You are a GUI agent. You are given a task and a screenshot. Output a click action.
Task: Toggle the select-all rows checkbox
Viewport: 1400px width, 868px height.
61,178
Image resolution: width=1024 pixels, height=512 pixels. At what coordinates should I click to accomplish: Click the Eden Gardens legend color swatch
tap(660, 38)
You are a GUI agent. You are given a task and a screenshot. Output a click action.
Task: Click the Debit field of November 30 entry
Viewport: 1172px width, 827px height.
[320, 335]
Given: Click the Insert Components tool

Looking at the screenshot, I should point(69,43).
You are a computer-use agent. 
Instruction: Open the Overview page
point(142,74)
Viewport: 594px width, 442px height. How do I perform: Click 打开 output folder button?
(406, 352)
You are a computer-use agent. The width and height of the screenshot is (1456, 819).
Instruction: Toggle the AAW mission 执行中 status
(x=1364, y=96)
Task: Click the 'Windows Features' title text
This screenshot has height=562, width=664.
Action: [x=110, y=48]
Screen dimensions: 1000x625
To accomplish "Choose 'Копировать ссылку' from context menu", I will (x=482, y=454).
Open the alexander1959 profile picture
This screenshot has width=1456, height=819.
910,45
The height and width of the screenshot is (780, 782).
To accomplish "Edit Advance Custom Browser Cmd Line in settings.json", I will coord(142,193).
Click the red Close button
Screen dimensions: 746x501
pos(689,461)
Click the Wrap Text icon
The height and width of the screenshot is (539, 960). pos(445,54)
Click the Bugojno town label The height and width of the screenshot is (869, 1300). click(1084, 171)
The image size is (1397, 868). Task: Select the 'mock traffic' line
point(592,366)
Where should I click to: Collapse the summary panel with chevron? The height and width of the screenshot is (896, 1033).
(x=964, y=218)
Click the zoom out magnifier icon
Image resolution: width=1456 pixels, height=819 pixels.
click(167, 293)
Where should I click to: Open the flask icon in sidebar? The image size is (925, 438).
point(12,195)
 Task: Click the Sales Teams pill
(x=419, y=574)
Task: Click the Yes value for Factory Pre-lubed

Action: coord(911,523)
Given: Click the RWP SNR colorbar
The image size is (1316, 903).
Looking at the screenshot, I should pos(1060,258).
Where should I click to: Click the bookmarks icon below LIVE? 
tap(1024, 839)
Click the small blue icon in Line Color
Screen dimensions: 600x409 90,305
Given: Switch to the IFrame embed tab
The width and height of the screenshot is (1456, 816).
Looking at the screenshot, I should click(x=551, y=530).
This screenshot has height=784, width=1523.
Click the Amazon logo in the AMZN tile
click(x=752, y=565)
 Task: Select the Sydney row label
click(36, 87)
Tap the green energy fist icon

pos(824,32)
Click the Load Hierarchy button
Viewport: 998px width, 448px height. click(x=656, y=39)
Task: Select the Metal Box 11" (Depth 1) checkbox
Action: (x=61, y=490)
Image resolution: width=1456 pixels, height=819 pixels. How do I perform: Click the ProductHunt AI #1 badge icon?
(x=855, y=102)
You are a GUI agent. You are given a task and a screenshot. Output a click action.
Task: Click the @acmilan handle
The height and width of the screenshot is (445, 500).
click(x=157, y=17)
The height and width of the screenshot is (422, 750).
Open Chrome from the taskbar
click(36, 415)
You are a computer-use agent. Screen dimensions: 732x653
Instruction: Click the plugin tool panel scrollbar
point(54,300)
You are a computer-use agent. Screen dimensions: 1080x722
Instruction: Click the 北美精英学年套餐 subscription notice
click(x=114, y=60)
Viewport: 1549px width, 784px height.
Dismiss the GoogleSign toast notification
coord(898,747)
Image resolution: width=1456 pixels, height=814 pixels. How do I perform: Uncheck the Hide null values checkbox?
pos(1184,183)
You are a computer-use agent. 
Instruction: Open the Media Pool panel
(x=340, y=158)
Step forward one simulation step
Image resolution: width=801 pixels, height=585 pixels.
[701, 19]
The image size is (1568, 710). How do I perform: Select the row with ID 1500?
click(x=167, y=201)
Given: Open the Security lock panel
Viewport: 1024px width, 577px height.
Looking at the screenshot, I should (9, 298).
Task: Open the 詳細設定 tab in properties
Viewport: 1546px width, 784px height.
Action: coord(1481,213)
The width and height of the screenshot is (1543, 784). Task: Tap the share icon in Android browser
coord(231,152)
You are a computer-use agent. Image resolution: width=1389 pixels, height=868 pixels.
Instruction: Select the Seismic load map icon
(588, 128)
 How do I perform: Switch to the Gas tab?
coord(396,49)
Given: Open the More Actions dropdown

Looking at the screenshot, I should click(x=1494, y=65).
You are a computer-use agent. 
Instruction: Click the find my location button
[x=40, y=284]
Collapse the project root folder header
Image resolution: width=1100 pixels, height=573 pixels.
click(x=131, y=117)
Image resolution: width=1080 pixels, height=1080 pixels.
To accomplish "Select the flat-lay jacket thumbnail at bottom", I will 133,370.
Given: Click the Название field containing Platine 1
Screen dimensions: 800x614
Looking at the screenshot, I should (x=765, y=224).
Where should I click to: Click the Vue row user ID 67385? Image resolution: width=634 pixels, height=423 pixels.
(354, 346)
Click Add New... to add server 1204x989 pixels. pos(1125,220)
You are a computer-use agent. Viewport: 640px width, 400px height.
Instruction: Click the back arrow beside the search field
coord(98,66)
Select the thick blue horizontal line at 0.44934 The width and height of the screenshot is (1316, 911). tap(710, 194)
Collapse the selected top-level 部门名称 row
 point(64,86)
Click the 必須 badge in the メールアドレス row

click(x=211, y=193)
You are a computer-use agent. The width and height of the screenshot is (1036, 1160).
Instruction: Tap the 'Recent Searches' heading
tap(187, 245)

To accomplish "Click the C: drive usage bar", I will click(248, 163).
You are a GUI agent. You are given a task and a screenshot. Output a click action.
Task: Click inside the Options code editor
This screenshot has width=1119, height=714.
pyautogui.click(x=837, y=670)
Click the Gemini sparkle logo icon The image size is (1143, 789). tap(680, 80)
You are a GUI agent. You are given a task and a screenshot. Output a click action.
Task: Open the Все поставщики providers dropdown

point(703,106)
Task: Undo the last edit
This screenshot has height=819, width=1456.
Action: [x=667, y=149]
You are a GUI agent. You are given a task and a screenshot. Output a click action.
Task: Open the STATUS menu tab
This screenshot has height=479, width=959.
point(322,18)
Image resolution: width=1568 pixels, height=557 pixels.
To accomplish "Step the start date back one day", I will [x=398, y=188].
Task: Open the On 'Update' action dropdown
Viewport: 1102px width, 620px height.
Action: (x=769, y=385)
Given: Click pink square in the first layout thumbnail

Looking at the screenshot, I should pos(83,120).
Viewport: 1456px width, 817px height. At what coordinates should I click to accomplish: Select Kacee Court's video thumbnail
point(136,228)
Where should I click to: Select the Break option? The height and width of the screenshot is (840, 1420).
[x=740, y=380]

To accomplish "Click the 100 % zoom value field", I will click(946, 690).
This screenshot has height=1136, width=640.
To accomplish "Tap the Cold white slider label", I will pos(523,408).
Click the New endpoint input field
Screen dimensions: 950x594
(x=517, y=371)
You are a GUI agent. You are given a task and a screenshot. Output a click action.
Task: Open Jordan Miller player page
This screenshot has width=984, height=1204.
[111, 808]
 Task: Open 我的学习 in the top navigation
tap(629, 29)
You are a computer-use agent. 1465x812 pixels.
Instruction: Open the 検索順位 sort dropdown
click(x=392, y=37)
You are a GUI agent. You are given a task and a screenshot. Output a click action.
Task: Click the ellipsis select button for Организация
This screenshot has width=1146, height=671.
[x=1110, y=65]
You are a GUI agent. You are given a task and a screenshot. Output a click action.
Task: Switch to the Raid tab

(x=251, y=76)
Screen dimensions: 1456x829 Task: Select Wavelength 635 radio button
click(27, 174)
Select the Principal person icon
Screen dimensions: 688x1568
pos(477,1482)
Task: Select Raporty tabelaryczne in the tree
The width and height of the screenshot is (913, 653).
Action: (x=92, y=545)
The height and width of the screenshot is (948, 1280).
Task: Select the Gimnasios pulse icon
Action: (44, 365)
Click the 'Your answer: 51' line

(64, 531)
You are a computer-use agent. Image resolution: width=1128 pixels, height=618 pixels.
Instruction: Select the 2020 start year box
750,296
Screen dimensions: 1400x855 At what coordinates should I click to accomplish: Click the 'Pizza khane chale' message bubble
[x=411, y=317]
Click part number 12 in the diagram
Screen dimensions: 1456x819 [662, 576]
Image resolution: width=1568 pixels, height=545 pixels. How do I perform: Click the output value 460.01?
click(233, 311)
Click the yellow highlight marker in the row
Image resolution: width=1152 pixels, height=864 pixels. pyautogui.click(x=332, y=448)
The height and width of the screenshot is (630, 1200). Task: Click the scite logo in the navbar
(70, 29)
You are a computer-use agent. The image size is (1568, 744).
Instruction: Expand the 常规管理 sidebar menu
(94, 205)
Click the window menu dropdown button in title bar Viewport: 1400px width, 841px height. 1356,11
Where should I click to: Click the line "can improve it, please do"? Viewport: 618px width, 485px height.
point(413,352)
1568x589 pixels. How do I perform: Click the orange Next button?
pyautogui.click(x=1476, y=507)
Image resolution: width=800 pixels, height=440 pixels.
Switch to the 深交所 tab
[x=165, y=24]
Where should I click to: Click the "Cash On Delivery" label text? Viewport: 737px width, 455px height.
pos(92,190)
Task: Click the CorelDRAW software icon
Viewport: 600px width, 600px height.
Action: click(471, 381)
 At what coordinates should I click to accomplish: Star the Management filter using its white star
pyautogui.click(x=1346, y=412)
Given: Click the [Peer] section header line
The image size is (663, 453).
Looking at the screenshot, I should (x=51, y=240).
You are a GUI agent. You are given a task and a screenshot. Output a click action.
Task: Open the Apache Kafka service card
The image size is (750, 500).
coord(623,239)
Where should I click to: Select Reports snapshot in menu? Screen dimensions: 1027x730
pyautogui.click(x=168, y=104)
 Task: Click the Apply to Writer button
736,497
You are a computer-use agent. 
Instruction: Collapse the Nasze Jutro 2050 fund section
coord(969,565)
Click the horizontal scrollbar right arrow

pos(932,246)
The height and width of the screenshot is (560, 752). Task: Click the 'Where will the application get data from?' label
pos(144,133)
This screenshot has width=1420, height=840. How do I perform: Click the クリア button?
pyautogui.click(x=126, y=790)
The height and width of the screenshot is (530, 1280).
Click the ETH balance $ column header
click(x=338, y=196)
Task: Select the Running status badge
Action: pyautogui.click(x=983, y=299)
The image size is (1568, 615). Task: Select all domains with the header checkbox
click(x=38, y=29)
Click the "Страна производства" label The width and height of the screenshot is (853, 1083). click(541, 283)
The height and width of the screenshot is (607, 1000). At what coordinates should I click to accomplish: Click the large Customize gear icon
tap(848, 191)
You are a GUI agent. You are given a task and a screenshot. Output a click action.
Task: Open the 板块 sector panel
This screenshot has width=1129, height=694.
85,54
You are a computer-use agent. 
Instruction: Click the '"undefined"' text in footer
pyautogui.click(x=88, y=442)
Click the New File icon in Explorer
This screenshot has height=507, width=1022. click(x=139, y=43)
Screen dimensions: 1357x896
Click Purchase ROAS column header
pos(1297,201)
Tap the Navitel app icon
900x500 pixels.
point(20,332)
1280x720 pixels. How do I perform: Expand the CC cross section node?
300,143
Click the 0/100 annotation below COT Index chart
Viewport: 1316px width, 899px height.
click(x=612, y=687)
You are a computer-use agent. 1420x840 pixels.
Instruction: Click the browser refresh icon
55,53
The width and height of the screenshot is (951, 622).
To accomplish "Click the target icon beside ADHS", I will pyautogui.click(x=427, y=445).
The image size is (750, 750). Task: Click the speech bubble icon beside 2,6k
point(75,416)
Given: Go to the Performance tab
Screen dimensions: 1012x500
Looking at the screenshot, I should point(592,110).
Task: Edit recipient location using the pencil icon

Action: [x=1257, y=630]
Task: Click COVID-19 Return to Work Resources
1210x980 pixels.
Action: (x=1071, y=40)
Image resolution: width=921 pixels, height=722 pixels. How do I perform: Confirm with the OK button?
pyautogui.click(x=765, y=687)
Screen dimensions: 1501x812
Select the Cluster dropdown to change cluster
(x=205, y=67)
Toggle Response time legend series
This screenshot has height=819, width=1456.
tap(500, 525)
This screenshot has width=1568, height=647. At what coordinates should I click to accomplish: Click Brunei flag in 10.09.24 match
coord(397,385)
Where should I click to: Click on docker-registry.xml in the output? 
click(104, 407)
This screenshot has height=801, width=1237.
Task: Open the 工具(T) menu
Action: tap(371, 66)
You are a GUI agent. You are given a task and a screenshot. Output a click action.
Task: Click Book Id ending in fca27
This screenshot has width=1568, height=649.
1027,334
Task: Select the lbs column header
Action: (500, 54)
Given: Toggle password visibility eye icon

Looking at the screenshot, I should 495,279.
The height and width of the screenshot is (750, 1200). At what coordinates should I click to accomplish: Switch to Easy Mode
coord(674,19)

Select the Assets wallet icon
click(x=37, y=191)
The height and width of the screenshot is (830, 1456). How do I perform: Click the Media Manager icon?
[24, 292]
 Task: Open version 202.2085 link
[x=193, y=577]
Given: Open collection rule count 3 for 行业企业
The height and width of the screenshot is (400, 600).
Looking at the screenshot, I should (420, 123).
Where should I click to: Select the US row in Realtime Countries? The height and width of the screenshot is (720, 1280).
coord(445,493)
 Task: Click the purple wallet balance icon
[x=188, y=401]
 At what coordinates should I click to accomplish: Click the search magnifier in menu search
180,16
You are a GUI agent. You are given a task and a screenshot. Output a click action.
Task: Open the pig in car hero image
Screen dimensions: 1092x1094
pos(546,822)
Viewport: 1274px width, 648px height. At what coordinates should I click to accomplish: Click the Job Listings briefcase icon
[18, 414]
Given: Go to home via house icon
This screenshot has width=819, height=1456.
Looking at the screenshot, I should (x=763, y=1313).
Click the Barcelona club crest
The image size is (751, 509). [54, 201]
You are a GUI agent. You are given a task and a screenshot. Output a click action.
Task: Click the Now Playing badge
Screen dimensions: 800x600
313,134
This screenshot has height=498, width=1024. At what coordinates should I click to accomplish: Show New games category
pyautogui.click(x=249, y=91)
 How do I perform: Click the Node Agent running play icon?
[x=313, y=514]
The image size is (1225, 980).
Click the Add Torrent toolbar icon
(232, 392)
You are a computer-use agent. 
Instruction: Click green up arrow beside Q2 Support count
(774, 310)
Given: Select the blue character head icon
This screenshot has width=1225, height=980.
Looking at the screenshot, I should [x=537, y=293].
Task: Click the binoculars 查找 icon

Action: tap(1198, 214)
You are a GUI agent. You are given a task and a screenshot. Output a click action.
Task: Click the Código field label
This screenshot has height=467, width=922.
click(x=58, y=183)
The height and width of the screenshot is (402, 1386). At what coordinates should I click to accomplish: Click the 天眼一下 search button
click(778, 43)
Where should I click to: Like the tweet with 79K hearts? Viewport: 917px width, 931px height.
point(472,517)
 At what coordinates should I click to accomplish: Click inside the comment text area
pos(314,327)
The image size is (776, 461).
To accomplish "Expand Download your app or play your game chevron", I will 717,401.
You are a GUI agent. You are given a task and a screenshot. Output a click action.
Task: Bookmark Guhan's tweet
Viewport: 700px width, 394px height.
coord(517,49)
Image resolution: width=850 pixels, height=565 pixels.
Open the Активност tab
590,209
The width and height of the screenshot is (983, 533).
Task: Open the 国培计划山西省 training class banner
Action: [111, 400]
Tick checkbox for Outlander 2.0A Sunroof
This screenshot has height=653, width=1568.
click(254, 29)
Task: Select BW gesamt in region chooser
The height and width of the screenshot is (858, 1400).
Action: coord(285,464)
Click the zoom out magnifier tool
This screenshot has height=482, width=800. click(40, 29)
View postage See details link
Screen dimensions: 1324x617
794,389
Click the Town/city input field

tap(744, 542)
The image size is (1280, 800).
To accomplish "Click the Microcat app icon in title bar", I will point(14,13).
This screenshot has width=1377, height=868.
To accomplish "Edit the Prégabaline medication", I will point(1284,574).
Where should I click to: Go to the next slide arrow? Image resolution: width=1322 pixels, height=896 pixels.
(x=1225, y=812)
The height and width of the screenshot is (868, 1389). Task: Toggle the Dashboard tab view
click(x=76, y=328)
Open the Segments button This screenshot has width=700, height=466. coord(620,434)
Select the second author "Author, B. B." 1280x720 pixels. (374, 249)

■ ■ ■ ■

> **Stated task**: Copy out again only the records starting with the line that contains "Screen dimensions: 1000x625" and going on through the line that contains "Looking at the screenshot, I should pos(1060,258).", swapping "magnifier" for "lens" and leaving everything else unchanged.

> **Answer to this problem**:
Screen dimensions: 1000x625
To accomplish "Choose 'Копировать ссылку' from context menu", I will (x=482, y=454).
Open the alexander1959 profile picture
This screenshot has width=1456, height=819.
910,45
The height and width of the screenshot is (780, 782).
To accomplish "Edit Advance Custom Browser Cmd Line in settings.json", I will coord(142,193).
Click the red Close button
Screen dimensions: 746x501
pos(689,461)
Click the Wrap Text icon
The height and width of the screenshot is (539, 960). pos(445,54)
Click the Bugojno town label The height and width of the screenshot is (869, 1300). click(1084, 171)
The image size is (1397, 868). Task: Select the 'mock traffic' line
point(592,366)
Where should I click to: Collapse the summary panel with chevron? The height and width of the screenshot is (896, 1033).
(x=964, y=218)
Click the zoom out lens icon
Image resolution: width=1456 pixels, height=819 pixels.
click(167, 293)
Where should I click to: Open the flask icon in sidebar? The image size is (925, 438).
point(12,195)
 Task: Click the Sales Teams pill
(x=419, y=574)
Task: Click the Yes value for Factory Pre-lubed

Action: coord(911,523)
Given: Click the RWP SNR colorbar
The image size is (1316, 903).
Looking at the screenshot, I should pos(1060,258).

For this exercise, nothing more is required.